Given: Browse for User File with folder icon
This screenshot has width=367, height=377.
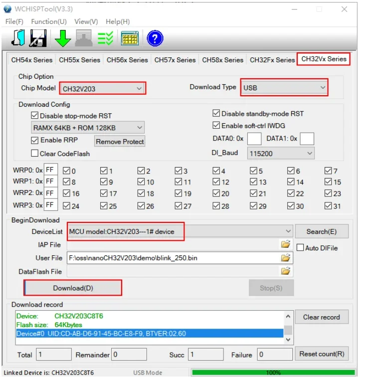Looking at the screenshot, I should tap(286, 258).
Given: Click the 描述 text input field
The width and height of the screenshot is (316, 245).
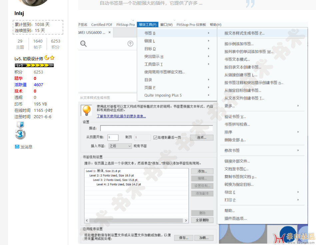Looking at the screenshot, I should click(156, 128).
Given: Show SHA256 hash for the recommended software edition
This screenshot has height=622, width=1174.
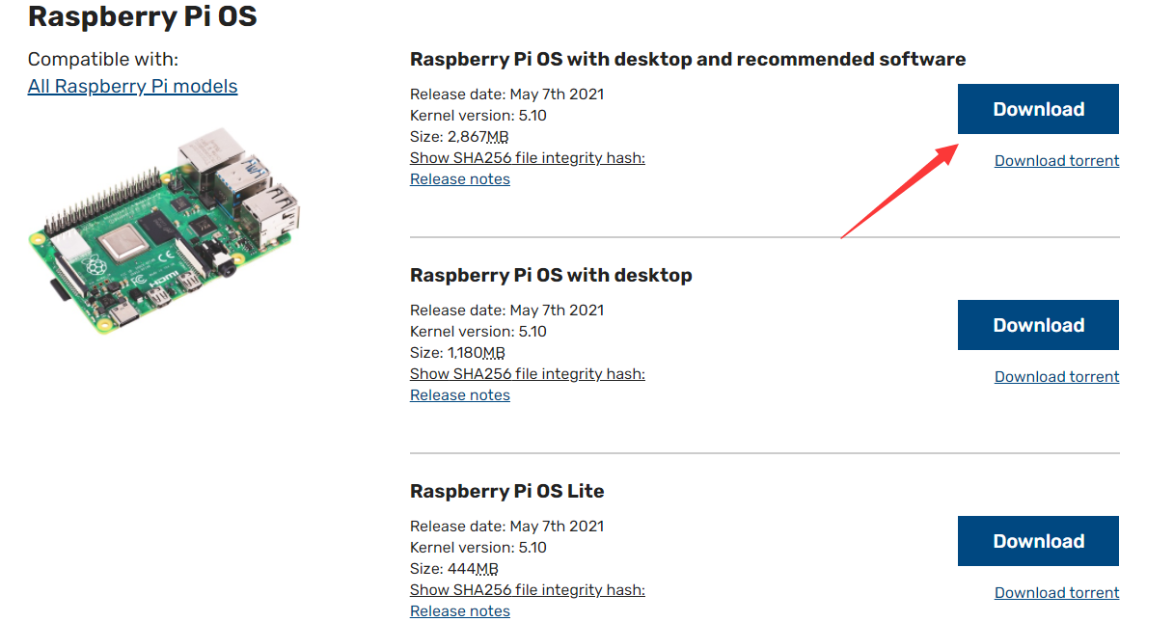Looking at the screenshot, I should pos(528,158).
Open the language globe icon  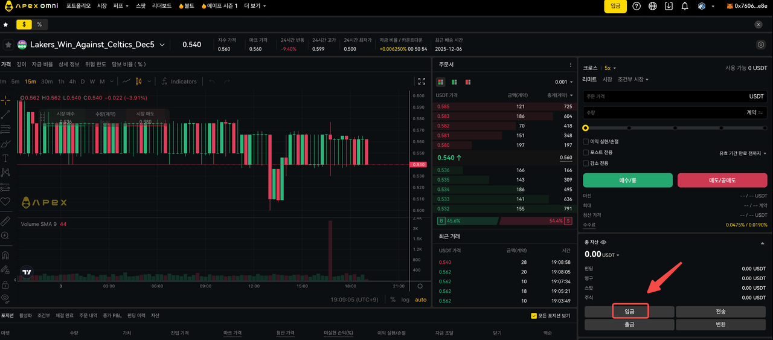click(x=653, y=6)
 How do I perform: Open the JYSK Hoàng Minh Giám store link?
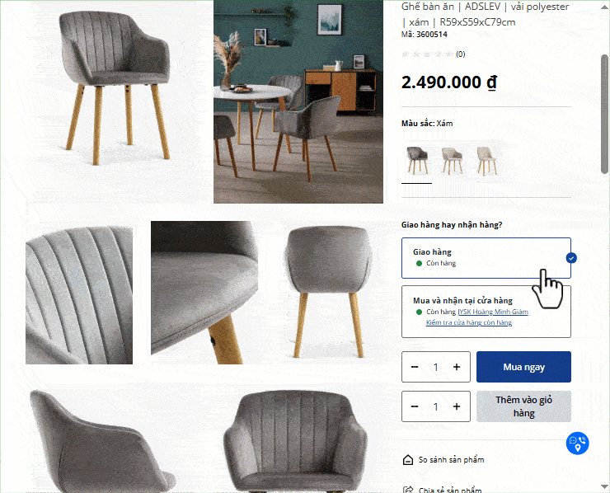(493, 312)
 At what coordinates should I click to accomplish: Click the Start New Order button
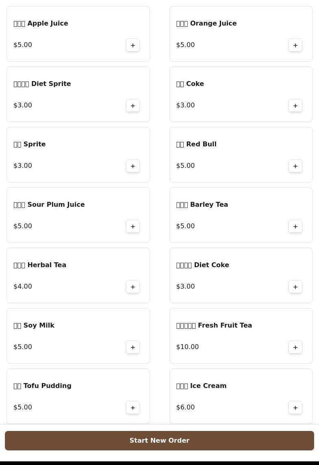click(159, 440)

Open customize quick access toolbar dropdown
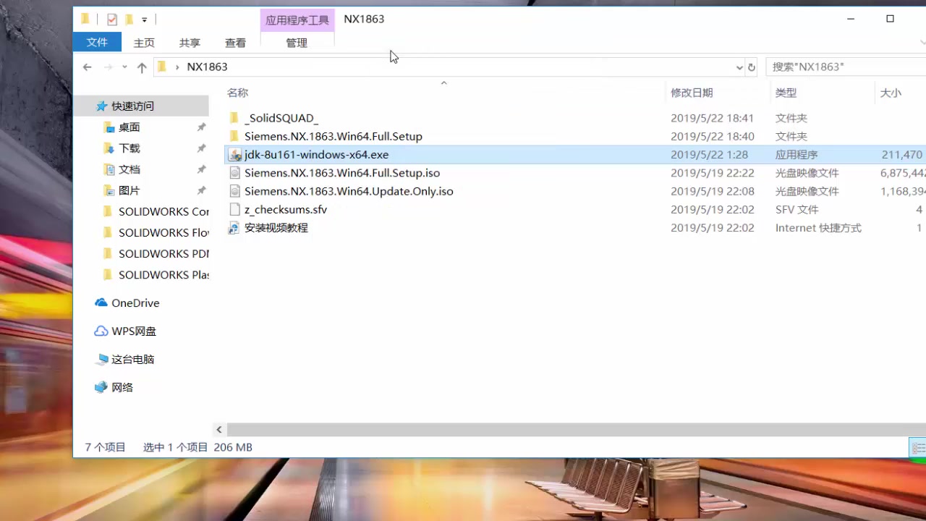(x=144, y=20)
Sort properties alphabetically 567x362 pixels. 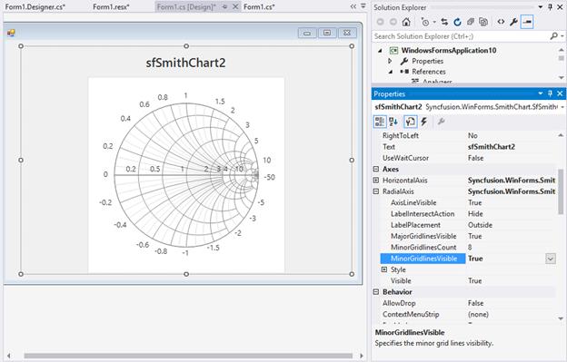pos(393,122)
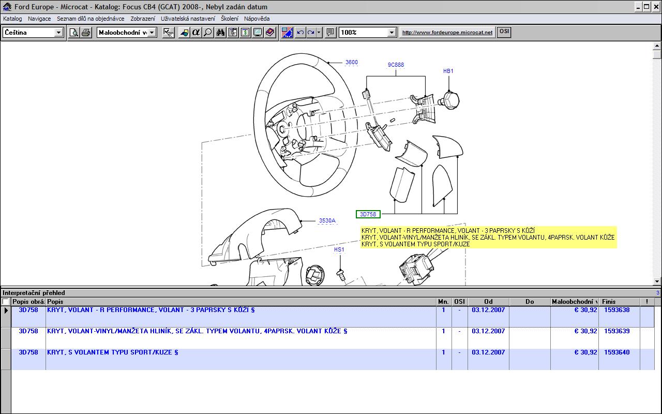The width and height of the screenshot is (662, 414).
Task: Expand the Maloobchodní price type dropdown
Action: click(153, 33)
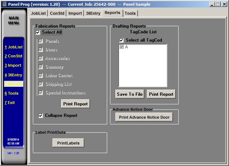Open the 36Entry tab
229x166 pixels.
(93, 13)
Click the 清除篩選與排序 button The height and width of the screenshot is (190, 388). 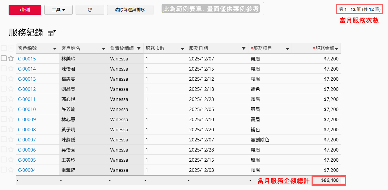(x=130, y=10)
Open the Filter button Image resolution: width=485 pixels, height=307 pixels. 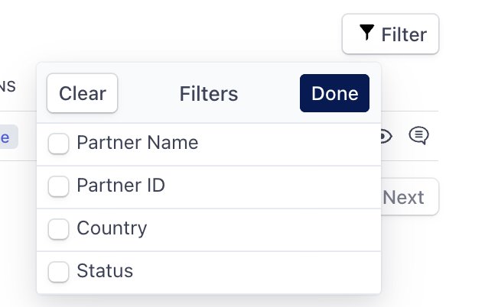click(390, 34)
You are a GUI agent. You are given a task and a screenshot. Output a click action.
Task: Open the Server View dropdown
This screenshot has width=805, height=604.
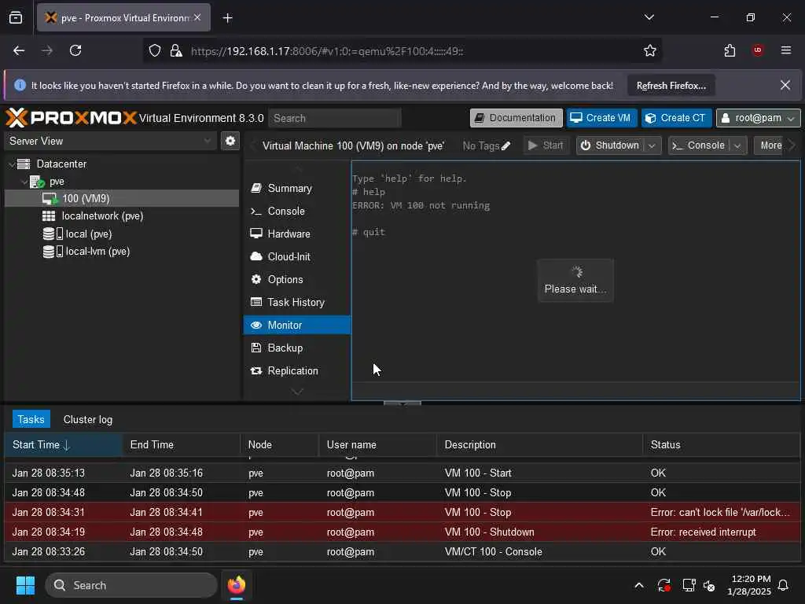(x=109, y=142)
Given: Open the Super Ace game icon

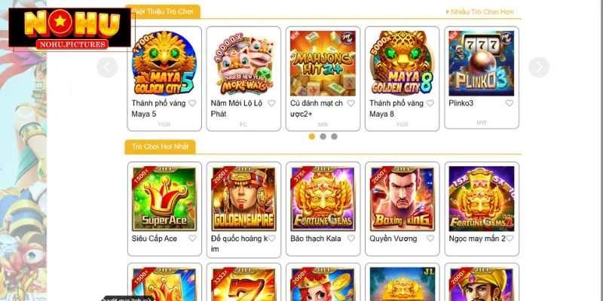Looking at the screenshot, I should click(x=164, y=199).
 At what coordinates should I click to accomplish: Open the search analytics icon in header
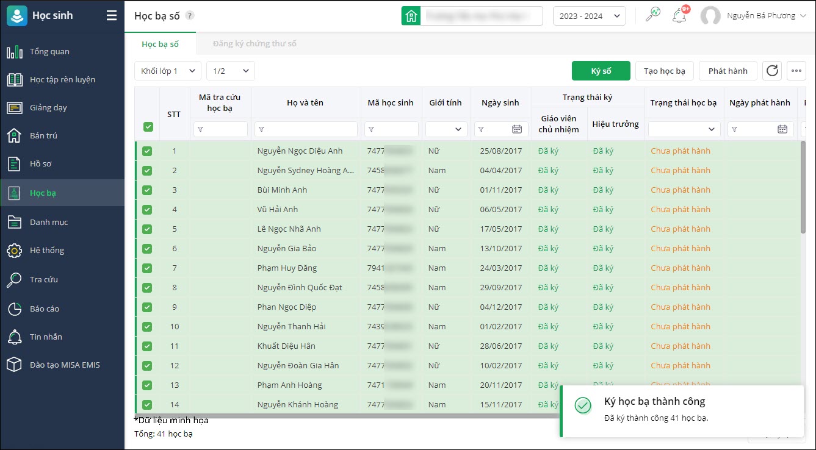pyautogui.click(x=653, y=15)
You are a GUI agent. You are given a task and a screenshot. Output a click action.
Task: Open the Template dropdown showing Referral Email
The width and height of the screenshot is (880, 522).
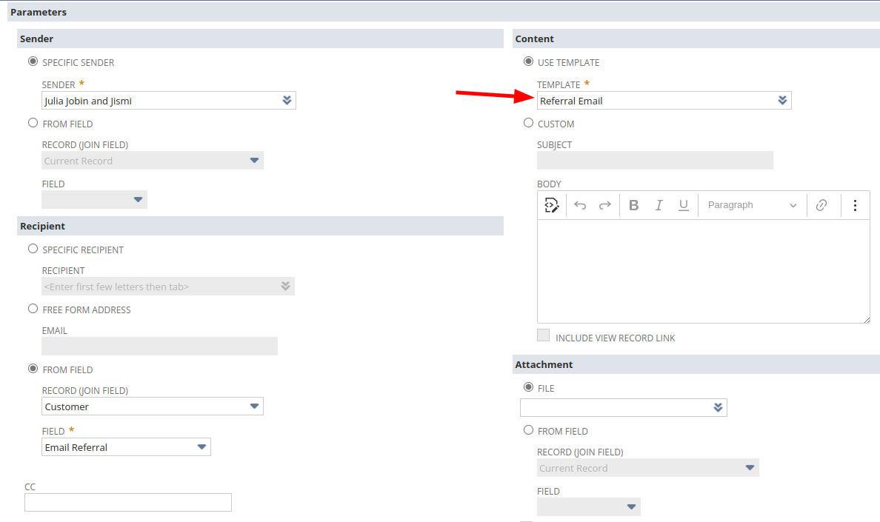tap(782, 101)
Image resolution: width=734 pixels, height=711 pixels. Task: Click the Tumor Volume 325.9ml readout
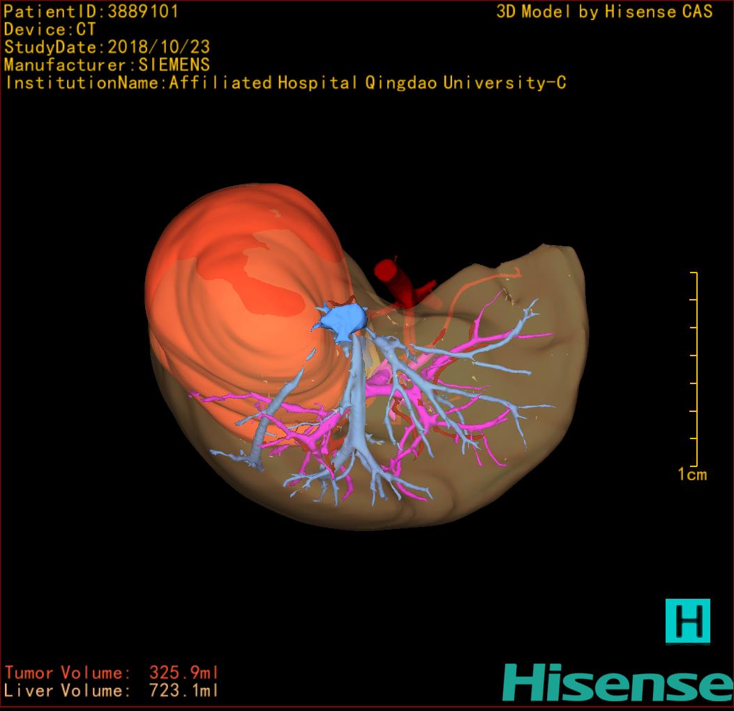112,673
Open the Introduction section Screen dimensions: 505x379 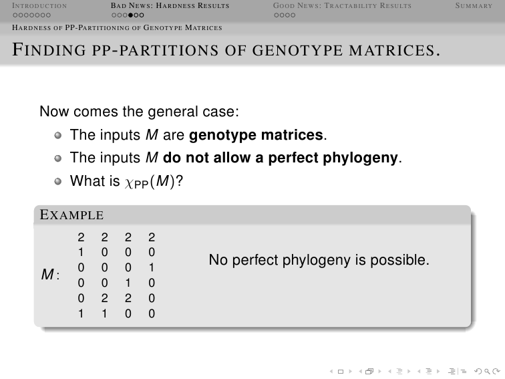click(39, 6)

···

» PROBLEM DETAILS
Please restate the lines above exactly, starting at the first line of the data and stopping at the line containing "Given: Show SHA256", which is included. Omit pictures.

» RESULT OF THE TASK
Given: Browse for User File with folder icon
This screenshot has width=367, height=377.
Looking at the screenshot, I should tap(286, 258).
Given: Click the 描述 text input field
The width and height of the screenshot is (316, 245).
Looking at the screenshot, I should click(156, 128).
Given: Show SHA256 hash for the recommended software edition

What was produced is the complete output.